Pixel coordinate grounding data
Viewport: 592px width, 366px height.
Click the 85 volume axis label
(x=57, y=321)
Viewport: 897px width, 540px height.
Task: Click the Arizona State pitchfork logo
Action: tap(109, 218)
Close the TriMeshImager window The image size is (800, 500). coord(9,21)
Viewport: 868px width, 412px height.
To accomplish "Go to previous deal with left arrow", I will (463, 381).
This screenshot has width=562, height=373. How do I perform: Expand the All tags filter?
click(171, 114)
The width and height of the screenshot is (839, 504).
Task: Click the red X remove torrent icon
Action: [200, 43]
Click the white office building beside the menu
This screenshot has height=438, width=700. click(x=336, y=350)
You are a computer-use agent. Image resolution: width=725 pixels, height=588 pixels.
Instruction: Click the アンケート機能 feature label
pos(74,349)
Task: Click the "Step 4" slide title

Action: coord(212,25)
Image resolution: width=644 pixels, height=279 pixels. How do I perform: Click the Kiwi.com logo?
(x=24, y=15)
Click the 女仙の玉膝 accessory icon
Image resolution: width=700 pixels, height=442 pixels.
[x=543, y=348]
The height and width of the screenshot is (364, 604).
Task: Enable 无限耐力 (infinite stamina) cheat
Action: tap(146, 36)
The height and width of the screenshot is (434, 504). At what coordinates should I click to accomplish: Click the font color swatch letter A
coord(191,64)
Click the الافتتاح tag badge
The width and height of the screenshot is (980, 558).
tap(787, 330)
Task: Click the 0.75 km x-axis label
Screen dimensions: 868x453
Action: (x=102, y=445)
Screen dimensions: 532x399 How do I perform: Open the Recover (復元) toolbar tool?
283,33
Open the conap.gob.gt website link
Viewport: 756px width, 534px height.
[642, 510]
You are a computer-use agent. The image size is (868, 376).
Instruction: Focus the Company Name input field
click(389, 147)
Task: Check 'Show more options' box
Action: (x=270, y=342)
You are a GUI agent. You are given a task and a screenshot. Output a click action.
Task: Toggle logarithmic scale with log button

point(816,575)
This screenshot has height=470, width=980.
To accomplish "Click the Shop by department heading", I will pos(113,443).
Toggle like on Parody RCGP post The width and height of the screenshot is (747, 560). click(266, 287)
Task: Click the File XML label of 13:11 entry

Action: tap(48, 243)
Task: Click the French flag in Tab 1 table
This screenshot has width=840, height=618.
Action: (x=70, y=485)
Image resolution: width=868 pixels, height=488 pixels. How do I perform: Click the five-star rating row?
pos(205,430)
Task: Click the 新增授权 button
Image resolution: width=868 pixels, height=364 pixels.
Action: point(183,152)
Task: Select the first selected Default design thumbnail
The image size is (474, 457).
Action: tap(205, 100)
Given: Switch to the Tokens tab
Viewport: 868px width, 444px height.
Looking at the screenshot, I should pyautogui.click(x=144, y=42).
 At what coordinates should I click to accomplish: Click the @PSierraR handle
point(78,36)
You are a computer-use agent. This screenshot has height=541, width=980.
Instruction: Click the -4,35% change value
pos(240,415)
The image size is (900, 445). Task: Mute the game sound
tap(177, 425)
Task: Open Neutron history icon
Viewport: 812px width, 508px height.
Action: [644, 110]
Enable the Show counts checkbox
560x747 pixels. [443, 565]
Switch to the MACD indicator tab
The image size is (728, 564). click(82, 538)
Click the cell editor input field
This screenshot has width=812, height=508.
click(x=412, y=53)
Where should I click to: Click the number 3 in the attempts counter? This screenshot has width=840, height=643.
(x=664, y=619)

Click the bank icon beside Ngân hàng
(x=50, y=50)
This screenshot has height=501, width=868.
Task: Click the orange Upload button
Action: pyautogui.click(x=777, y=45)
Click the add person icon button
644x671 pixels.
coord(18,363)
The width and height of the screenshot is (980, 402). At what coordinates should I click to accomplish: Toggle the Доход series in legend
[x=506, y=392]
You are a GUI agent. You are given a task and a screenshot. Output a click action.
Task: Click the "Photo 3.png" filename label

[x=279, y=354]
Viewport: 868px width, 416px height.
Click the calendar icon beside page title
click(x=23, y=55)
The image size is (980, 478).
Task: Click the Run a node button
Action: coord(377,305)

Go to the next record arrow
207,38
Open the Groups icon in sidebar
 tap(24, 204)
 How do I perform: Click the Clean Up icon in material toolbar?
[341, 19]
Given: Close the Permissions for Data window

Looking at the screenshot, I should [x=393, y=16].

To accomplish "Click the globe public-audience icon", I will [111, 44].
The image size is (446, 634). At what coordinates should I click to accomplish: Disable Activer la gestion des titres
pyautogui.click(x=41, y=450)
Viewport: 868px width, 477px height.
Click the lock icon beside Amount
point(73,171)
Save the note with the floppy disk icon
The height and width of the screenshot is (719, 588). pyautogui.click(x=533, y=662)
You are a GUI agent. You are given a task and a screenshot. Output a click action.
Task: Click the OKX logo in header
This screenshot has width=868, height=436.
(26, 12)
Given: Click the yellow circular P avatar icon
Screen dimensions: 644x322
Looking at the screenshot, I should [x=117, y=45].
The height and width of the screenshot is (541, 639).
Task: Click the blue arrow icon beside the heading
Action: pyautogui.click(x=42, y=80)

WORK ITEM |
Extract the data in full. Keep it word for word.

YOUR RESPONSE |
Viewport: 592px width, 366px height.
Click the 85 volume axis label
(x=57, y=321)
Viewport: 897px width, 540px height.
Task: Click the Arizona State pitchfork logo
Action: tap(109, 218)
Close the TriMeshImager window The image size is (800, 500). coord(9,21)
Viewport: 868px width, 412px height.
To accomplish "Go to previous deal with left arrow", I will (463, 381).
This screenshot has width=562, height=373. How do I perform: Expand the All tags filter?
click(171, 114)
The width and height of the screenshot is (839, 504).
Task: Click the red X remove torrent icon
Action: [200, 43]
Click the white office building beside the menu
This screenshot has height=438, width=700. click(x=336, y=350)
You are a computer-use agent. Image resolution: width=725 pixels, height=588 pixels.
Instruction: Click the アンケート機能 feature label
pos(74,349)
Task: Click the "Step 4" slide title

Action: coord(212,25)
Image resolution: width=644 pixels, height=279 pixels. How do I perform: Click the Kiwi.com logo?
(x=24, y=15)
Click the 女仙の玉膝 accessory icon
Image resolution: width=700 pixels, height=442 pixels.
[x=543, y=348]
The height and width of the screenshot is (364, 604).
Task: Enable 无限耐力 (infinite stamina) cheat
Action: tap(146, 36)
The height and width of the screenshot is (434, 504). At what coordinates should I click to accomplish: Click the font color swatch letter A
coord(191,64)
Click the الافتتاح tag badge
The width and height of the screenshot is (980, 558).
tap(787, 330)
Task: Click the 0.75 km x-axis label
Screen dimensions: 868x453
Action: (x=102, y=445)
Screen dimensions: 532x399 How do I perform: Open the Recover (復元) toolbar tool?
283,33
Open the conap.gob.gt website link
Viewport: 756px width, 534px height.
[642, 510]
You are a computer-use agent. The image size is (868, 376).
Instruction: Focus the Company Name input field
click(389, 147)
Task: Check 'Show more options' box
Action: (x=270, y=342)
You are a GUI agent. You are given a task and a screenshot. Output a click action.
Task: Toggle logarithmic scale with log button

point(816,575)
This screenshot has height=470, width=980.
To accomplish "Click the Shop by department heading", I will pos(113,443).
Toggle like on Parody RCGP post The width and height of the screenshot is (747, 560). click(266, 287)
Task: Click the File XML label of 13:11 entry

Action: tap(48, 243)
Task: Click the French flag in Tab 1 table
This screenshot has width=840, height=618.
Action: (x=70, y=485)
Image resolution: width=868 pixels, height=488 pixels. How do I perform: Click the five-star rating row?
pos(205,430)
Task: Click the 新增授权 button
Image resolution: width=868 pixels, height=364 pixels.
Action: point(183,152)
Task: Select the first selected Default design thumbnail
The image size is (474, 457).
Action: tap(205, 100)
Given: Switch to the Tokens tab
Viewport: 868px width, 444px height.
Looking at the screenshot, I should pyautogui.click(x=144, y=42).
 At what coordinates should I click to accomplish: Click the @PSierraR handle
point(78,36)
You are a computer-use agent. This screenshot has height=541, width=980.
Instruction: Click the -4,35% change value
pos(240,415)
The image size is (900, 445). Task: Mute the game sound
tap(177, 425)
Task: Open Neutron history icon
Viewport: 812px width, 508px height.
Action: [644, 110]
Enable the Show counts checkbox
560x747 pixels. [443, 565]
Switch to the MACD indicator tab
The image size is (728, 564). click(82, 538)
Click the cell editor input field
This screenshot has width=812, height=508.
click(x=412, y=53)
Where should I click to: Click the number 3 in the attempts counter? This screenshot has width=840, height=643.
(x=664, y=619)

Click the bank icon beside Ngân hàng
(x=50, y=50)
This screenshot has height=501, width=868.
Task: Click the orange Upload button
Action: pyautogui.click(x=777, y=45)
Click the add person icon button
644x671 pixels.
coord(18,363)
The width and height of the screenshot is (980, 402). At what coordinates should I click to accomplish: Toggle the Доход series in legend
[x=506, y=392]
You are a GUI agent. You are given a task and a screenshot. Output a click action.
Task: Click the "Photo 3.png" filename label

[x=279, y=354]
Viewport: 868px width, 416px height.
Click the calendar icon beside page title
click(x=23, y=55)
The image size is (980, 478).
Task: Click the Run a node button
Action: coord(377,305)

Go to the next record arrow
207,38
Open the Groups icon in sidebar
 tap(24, 204)
 How do I perform: Click the Clean Up icon in material toolbar?
[341, 19]
Given: Close the Permissions for Data window

Looking at the screenshot, I should [x=393, y=16].

To accomplish "Click the globe public-audience icon", I will [111, 44].
The image size is (446, 634). At what coordinates should I click to accomplish: Disable Activer la gestion des titres
pyautogui.click(x=41, y=450)
Viewport: 868px width, 477px height.
Click the lock icon beside Amount
point(73,171)
Save the note with the floppy disk icon
The height and width of the screenshot is (719, 588). pyautogui.click(x=533, y=662)
You are a GUI agent. You are given a task and a screenshot. Output a click action.
Task: Click the OKX logo in header
This screenshot has width=868, height=436.
(26, 12)
Given: Click the yellow circular P avatar icon
Screen dimensions: 644x322
Looking at the screenshot, I should [x=117, y=45].
The height and width of the screenshot is (541, 639).
Task: Click the blue arrow icon beside the heading
Action: pyautogui.click(x=42, y=80)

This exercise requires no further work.